In [1]:
import pandas
from nltk.stem import PorterStemmer, WordNetLemmatizer
import re
from collections import Counter
import math
import RAKE
from rake_nltk import Rake

stemmer = PorterStemmer()
lemmatiser = WordNetLemmatizer()
Rk = RAKE.Rake(RAKE.SmartStopList())

In [10]:
df = pandas.read_csv("../train/storyzy_en_train.tsv", sep="\t")
df_test = pandas.read_csv("../test1-full/storyzy_en_test1_full.tsv", sep="\t")
df = pandas.concat([df, df_test], ignore_index=True)
df_fake = df[df["type"] == "fakeNews"]
df_trusted = df[df["type"] == "trusted"]
df_satire = df[df["type"] == "satire"]

In [12]:
df['texts']  = df['title'].map(str) + df['text']
df['words'] = df.texts.apply(lambda doc: re.sub("[\W\d]", " ", doc.lower().strip()).split())
df['words_stem'] = df.words.apply(lambda word: [stemmer.stem(w) for w in word])
df['words_lem'] = df.words.apply(lambda word: [lemmatiser.lemmatize(w) for w in word])

In [13]:
#extracted keywords with rake

df["keyword_rake"]= df.texts.apply(lambda doc : [w[0] for w in Rk.run(doc.lower().strip(), maxWords = 1)])
df["keyword_rake_lem"]= df.words_lem.apply(lambda doc : [w[0] for w in Rk.run(" ".join(u for u in doc), maxWords = 1)])

In [14]:
#####extracted keywords with TFIDF + stemming
corpus_size = len(df)

#let's calculate the word frequencies for each document (Bag of words)
df['frequencies_stem'] = df.words_stem.apply(lambda words_stem: Counter(words_stem))

#cool, now we can calculate TF, the log+1 of the frequency of each word
df['log_frequencies_stem'] = df.frequencies_stem.apply(lambda d: dict([(k,math.log(v) + 1) for k, v in d.items()]))

#now let's build up a lookup list of document frequencies
#first we build a vocabulary for our corpus(set of unique words)
corpus_vocab = set([word for words in df.words_stem for word in words])

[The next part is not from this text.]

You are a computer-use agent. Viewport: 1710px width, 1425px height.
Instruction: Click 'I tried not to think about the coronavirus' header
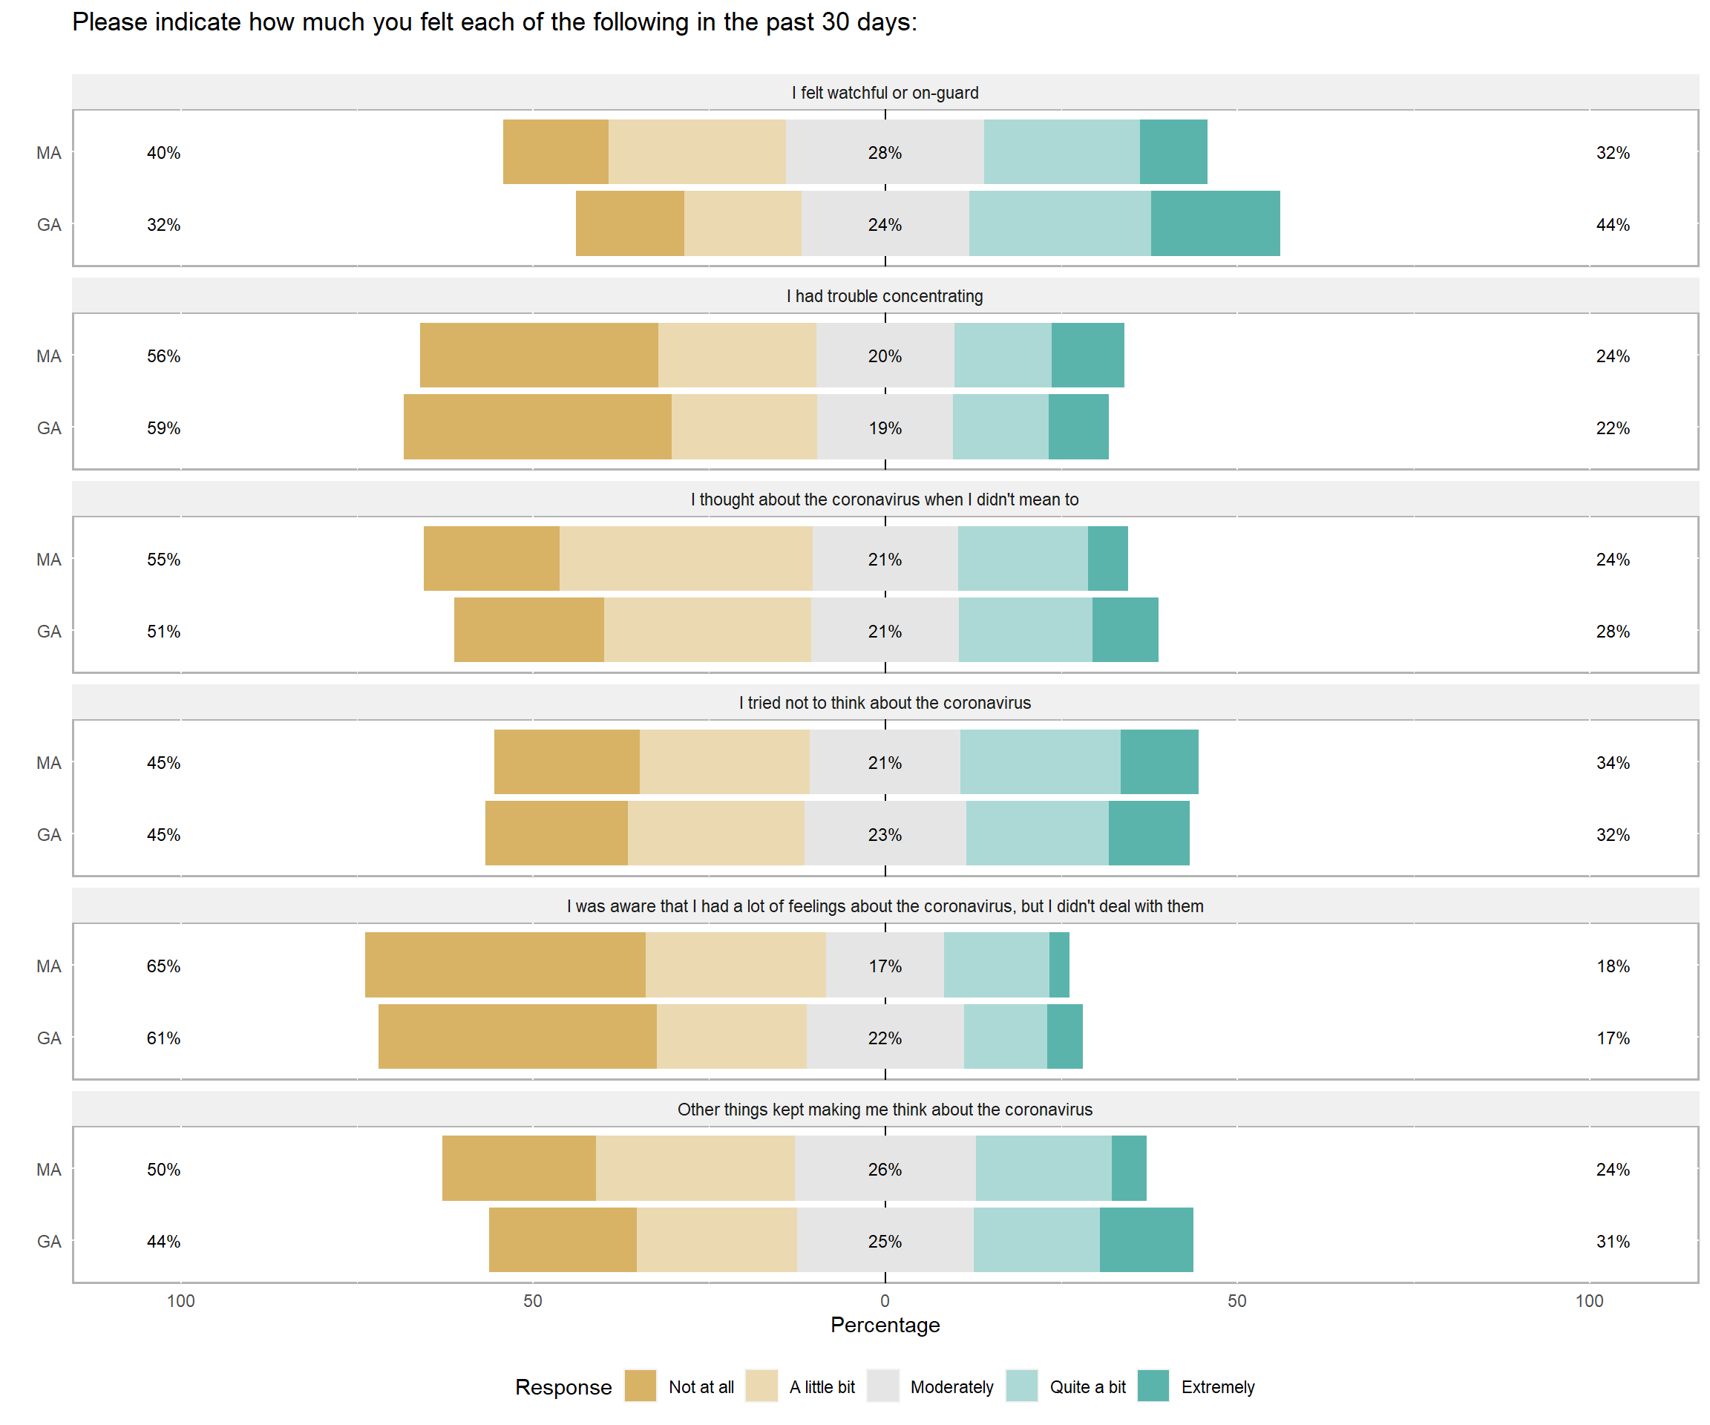point(885,703)
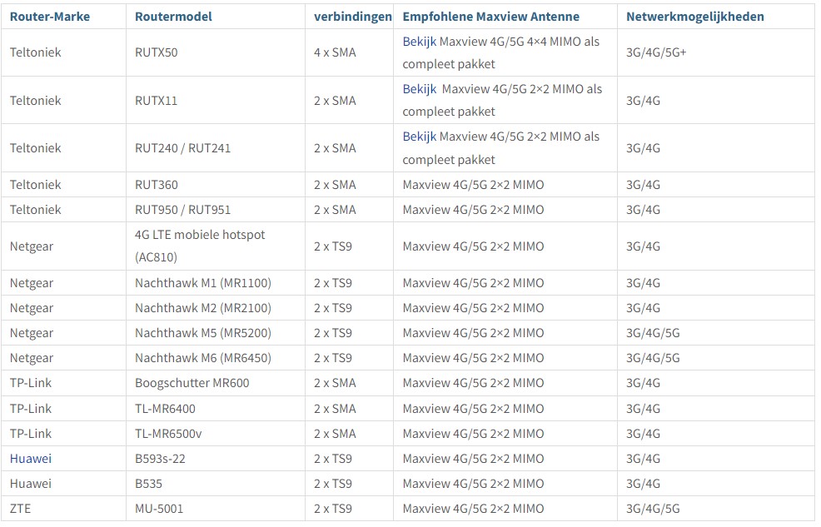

#now use the vocabulary to find the document frequency for each word
df_2 = lambda word: len(df[df.words_stem.apply(lambda w: word in w)])
corpus_vocab_dfs = dict([(word,math.log(corpus_size / df_2(word))) for word in corpus_vocab])


#phew! no let's put it all together. let's calculate tf*idf for each term
tfidf = lambda tfs: dict([(k,v * corpus_vocab_dfs[k]) for k, v  in tfs.items()])
df['tfidf_stem'] = df.log_frequencies_stem.apply(tfidf)

#finally we can grab the top 5 weighted terms to get keywords for each document
sorted(df.tfidf_stem[0], key=df.tfidf_stem[0].get, reverse=True)[0:50]
df['keywords_stem'] = df.tfidf_stem.apply(lambda t: sorted(t, key=t.get, reverse=True)[0:50])

In [15]:
#####extracted keywords with TFIDF + lemmatisation
corpus_size = len(df)

#let's calculate the word frequencies for each document (Bag of words)
df['frequencies_lem'] = df.words_lem.apply(lambda words_lem: Counter(words_lem))

#cool, now we can calculate TF, the log+1 of the frequency of each word
df['log_frequencies_lem'] = df.frequencies_lem.apply(lambda d: dict([(k,math.log(v) + 1) for k, v in d.items()]))

#now let's build up a lookup list of document frequencies
#first we build a vocabulary for our corpus(set of unique words)
corpus_vocab = set([word for words in df.words_lem for word in words])

#now use the vocabulary to find the document frequency for each word
df_2 = lambda word: len(df[df.words_lem.apply(lambda w: word in w)])
corpus_vocab_dfs = dict([(word,math.log(corpus_size / df_2(word))) for word in corpus_vocab])


#phew! no let's put it all together. let's calculate tf*idf for each term
tfidf = lambda tfs: dict([(k,v * corpus_vocab_dfs[k]) for k, v  in tfs.items()])
df['tfidf_lem'] = df.log_frequencies_lem.apply(tfidf)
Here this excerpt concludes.